TEXTE SOURCE -

□ □ □

Sur la légalité de l'arrêté du 27 août 2019 :

2. Il ressort des pièces du dossier que Mme H... épouse I..., qui réside en France depuis 2011, est mariée avec un compatriote. Le couple a trois enfants, A..., Arman et Elina, âgés respectivement de 14, 13 et 4 ans, la cadette étant née sur le territoire français le 22 septembre 2014. Les enfants sont scolarisés en France et ne maîtrisent que le français comme langue écrite. Mme H... épouse I... justifie d'emplois familiaux auprès de particuliers et des attestations de tiers témoignent de la bonne intégration de sa famille sur le territoire français. Enfin, les parents de la requérante et sa fratrie résident en France et bénéficient du statut de réfugié. Par suite, dans les circonstances très particulières de l'espèce, l'arrêté du préfet du Tarn est entaché d'une erreur manifeste d'appréciation des conséquences qu'il emporte sur la situation personnelle de la requérante. Par voie de conséquence, les mesures portant obligation de quitter le territoire français, fixant le pays de renvoi et lui interdisant le retour en France sont privées de base légale.

3. Il résulte de ce qui précède, sans qu'il soit besoin de statuer sur la régularité du jugement et d'examiner les autres moyens soulevés par Mme H... épouse I... que celle-ci est fondée à soutenir que c'est à tort que, par le jugement attaqué, le magistrat désigné par le président du tribunal administratif de Toulouse a rejeté sa demande d'annulation de l'arrêté du 27 août 2019 du préfet du Tarn.

Sur les conclusions à fin d'injonction :

4. Eu égard aux motifs précisés ci-dessus, sur lesquels se fonde l'annulation de l'arrêté attaqué, le présent arrêt implique nécessairement que soit délivré un titre de séjour " vie privée et familiale " à Mme H... épouse I.... Il y a lieu d'enjoindre au préfet du Tarn de délivrer ce titre dans le délai d'un mois à compter de la notification du présent arrêt. Il n'y a pas lieu d'assortir cette injonction d'une astreinte.

Sur les conclusions présentées au titre de l'article L. 761-1 du code de justice administrative et du deuxième alinéa de l'article 37 de la loi du 10 juillet 1991 :

5. Mme H... épouse I... a obtenu le bénéfice de l'aide juridictionnelle. Par suite, son conseil peut se prévaloir des dispositions des articles L. 761-1 du code de justice administrative et 37 de la loi du 10 juillet 1991. Il y a lieu, dans les circonstances de l'espèce, et sous réserve que Me G... renonce à percevoir la somme correspondant à la part contributive de l'Etat, de mettre à la charge de l'Etat la somme de 1 200 euros au profit de celle-ci au titre des frais exposés et non compris dans les dépens.

DECIDE :

Article 1er : Le jugement n° 1904956 du 19 novembre 2019 du tribunal administratif de Toulouse et l'arrêté du 27 août 2019 du préfet du Tarn sont annulés.

□ □ □

LISTING -
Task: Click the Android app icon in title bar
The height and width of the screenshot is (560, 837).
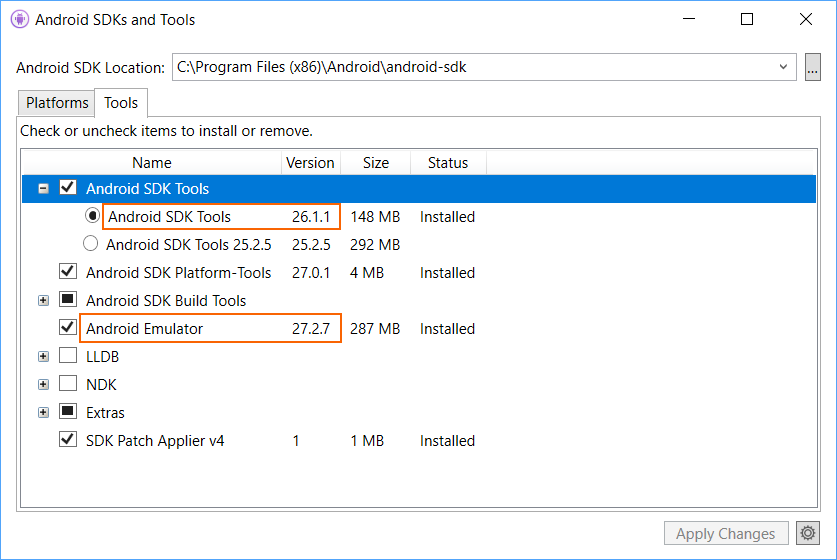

□ □ □

OBJECTIF -
Recopiez fidèlement un passage du texte source, en commençant aux mots « 4. Eu égard » et en vous arrêtant après « injonction d'une astreinte. ». Le listing n'a aucun rôle ici.

RÉPONSE ATTENDUE -
4. Eu égard aux motifs précisés ci-dessus, sur lesquels se fonde l'annulation de l'arrêté attaqué, le présent arrêt implique nécessairement que soit délivré un titre de séjour " vie privée et familiale " à Mme H... épouse I.... Il y a lieu d'enjoindre au préfet du Tarn de délivrer ce titre dans le délai d'un mois à compter de la notification du présent arrêt. Il n'y a pas lieu d'assortir cette injonction d'une astreinte.